▽

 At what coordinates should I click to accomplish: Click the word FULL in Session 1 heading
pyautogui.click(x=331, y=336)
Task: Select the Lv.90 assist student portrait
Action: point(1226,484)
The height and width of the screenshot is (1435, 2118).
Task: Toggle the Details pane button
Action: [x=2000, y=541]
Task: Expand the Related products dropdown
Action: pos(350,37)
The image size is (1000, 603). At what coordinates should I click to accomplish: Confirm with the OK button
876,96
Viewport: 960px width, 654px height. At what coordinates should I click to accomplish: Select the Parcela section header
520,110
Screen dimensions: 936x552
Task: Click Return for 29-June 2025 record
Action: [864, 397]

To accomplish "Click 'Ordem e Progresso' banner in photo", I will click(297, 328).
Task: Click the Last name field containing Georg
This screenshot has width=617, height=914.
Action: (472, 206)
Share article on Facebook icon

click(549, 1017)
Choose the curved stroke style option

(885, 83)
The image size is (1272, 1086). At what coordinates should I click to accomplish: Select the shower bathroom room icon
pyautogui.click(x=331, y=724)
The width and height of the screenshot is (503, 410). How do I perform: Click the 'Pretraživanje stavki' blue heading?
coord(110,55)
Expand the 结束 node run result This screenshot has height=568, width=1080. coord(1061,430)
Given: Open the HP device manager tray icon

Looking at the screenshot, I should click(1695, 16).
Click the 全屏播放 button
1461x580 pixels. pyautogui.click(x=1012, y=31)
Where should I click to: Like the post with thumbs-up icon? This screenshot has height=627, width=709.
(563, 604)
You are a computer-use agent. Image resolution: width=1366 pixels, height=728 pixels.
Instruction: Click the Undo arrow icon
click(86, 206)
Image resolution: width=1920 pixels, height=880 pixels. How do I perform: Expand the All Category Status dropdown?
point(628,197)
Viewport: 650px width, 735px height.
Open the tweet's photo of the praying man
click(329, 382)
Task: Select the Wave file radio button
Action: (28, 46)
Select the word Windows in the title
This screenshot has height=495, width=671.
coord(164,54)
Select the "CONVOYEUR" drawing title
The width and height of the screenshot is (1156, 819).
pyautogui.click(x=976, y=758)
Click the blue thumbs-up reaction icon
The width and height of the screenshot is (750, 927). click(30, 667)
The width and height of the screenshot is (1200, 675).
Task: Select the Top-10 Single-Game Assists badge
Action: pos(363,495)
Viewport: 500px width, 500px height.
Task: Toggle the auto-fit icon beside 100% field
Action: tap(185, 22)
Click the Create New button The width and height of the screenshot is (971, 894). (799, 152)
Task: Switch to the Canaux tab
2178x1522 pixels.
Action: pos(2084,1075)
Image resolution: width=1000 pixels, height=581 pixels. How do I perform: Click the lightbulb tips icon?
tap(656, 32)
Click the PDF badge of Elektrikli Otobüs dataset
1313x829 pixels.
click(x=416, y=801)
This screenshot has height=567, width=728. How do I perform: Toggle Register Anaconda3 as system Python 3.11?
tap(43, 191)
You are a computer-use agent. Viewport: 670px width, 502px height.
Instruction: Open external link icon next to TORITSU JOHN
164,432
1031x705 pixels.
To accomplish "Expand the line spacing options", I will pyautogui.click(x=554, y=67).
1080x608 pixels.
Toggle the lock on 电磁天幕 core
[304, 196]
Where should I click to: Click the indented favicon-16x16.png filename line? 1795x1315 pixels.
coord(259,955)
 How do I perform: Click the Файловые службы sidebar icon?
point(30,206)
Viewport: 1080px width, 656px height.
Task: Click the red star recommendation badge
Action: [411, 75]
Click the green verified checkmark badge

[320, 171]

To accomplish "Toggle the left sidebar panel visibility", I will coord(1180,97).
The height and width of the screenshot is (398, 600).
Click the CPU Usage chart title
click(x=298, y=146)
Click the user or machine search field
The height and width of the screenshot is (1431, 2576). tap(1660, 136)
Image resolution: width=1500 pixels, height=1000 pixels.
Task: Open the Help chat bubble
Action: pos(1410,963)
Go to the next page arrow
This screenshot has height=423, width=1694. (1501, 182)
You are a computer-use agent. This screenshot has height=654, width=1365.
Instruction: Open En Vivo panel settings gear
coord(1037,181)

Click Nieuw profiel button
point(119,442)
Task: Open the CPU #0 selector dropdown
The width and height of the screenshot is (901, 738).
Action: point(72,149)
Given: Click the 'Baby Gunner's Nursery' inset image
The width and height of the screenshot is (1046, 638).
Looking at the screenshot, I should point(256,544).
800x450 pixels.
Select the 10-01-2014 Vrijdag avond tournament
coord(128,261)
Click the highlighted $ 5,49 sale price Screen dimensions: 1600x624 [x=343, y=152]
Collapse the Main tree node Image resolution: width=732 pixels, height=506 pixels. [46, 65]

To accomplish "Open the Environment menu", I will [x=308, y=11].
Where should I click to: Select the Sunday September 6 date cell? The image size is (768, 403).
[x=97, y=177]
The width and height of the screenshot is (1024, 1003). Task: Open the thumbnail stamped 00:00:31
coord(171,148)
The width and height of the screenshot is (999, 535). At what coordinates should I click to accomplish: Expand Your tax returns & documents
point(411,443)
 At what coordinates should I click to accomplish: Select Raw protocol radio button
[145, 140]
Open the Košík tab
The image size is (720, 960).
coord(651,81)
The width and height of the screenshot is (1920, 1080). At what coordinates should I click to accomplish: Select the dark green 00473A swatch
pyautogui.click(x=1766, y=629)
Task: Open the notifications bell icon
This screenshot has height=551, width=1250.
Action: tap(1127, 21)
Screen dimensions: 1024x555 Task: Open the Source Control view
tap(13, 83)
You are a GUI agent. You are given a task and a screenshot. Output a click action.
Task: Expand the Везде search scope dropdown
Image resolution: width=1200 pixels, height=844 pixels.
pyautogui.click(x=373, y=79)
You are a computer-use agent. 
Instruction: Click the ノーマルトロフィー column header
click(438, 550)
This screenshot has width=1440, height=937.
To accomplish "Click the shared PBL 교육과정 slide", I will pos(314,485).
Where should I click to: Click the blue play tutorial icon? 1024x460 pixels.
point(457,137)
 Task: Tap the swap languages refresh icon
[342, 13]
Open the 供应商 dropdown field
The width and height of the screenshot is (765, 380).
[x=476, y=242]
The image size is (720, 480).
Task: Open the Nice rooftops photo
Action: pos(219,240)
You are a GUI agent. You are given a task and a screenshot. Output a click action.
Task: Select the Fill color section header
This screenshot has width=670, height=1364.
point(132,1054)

△

EXERCISE TASK: Reproduce verbatim the lines of the records from the one containing "Click the user or machine search field" through the one containing "click(438, 550)", both included.

ANSWER TO THIS PROBLEM:
Click the user or machine search field
The height and width of the screenshot is (1431, 2576). tap(1660, 136)
Image resolution: width=1500 pixels, height=1000 pixels.
Task: Open the Help chat bubble
Action: pos(1410,963)
Go to the next page arrow
This screenshot has height=423, width=1694. (1501, 182)
You are a computer-use agent. This screenshot has height=654, width=1365.
Instruction: Open En Vivo panel settings gear
coord(1037,181)

Click Nieuw profiel button
point(119,442)
Task: Open the CPU #0 selector dropdown
The width and height of the screenshot is (901, 738).
Action: point(72,149)
Given: Click the 'Baby Gunner's Nursery' inset image
The width and height of the screenshot is (1046, 638).
Looking at the screenshot, I should point(256,544).
800x450 pixels.
Select the 10-01-2014 Vrijdag avond tournament
coord(128,261)
Click the highlighted $ 5,49 sale price Screen dimensions: 1600x624 [x=343, y=152]
Collapse the Main tree node Image resolution: width=732 pixels, height=506 pixels. [46, 65]

To accomplish "Open the Environment menu", I will [x=308, y=11].
Where should I click to: Select the Sunday September 6 date cell? The image size is (768, 403).
[x=97, y=177]
The width and height of the screenshot is (1024, 1003). Task: Open the thumbnail stamped 00:00:31
coord(171,148)
The width and height of the screenshot is (999, 535). At what coordinates should I click to accomplish: Expand Your tax returns & documents
point(411,443)
 At what coordinates should I click to accomplish: Select Raw protocol radio button
[145, 140]
Open the Košík tab
The image size is (720, 960).
coord(651,81)
The width and height of the screenshot is (1920, 1080). At what coordinates should I click to accomplish: Select the dark green 00473A swatch
pyautogui.click(x=1766, y=629)
Task: Open the notifications bell icon
This screenshot has height=551, width=1250.
Action: tap(1127, 21)
Screen dimensions: 1024x555 Task: Open the Source Control view
tap(13, 83)
You are a GUI agent. You are given a task and a screenshot. Output a click action.
Task: Expand the Везде search scope dropdown
Image resolution: width=1200 pixels, height=844 pixels.
pyautogui.click(x=373, y=79)
You are a computer-use agent. 
Instruction: Click the ノーマルトロフィー column header
click(438, 550)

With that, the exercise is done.